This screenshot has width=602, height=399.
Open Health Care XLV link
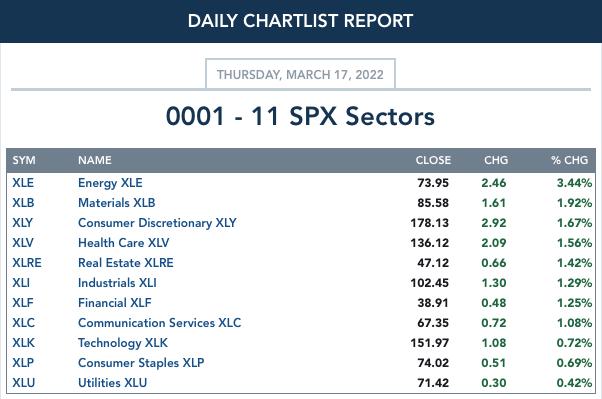[123, 243]
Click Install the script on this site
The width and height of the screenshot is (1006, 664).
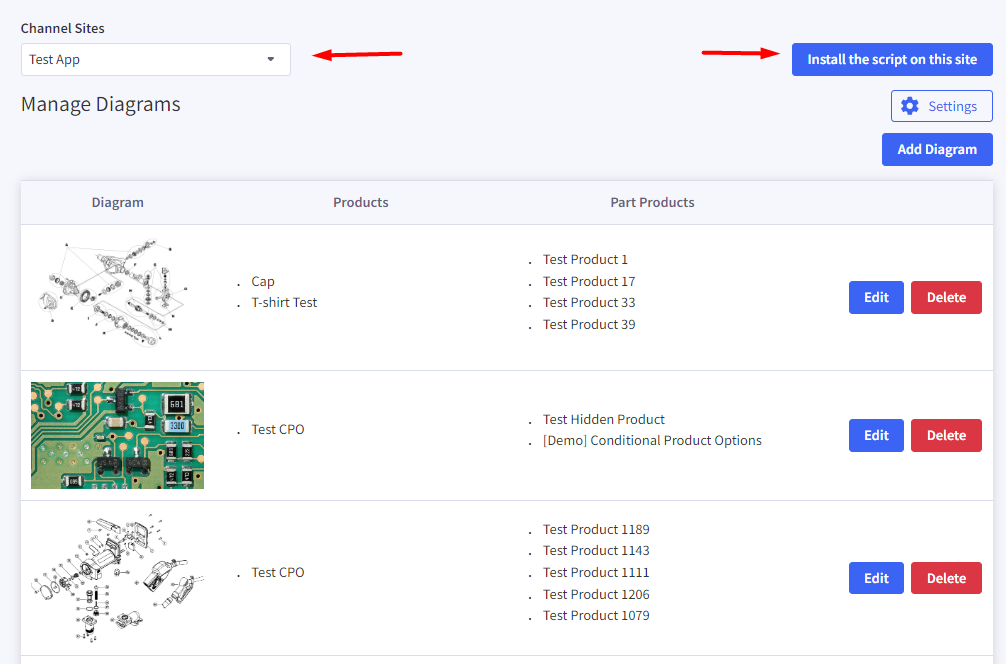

WHAT TO DO >>
Return every entry above word for word, and include no images.

EXERCISE RESULT >>
This screenshot has width=602, height=399.
Open Health Care XLV link
[123, 243]
Click Install the script on this site
The width and height of the screenshot is (1006, 664).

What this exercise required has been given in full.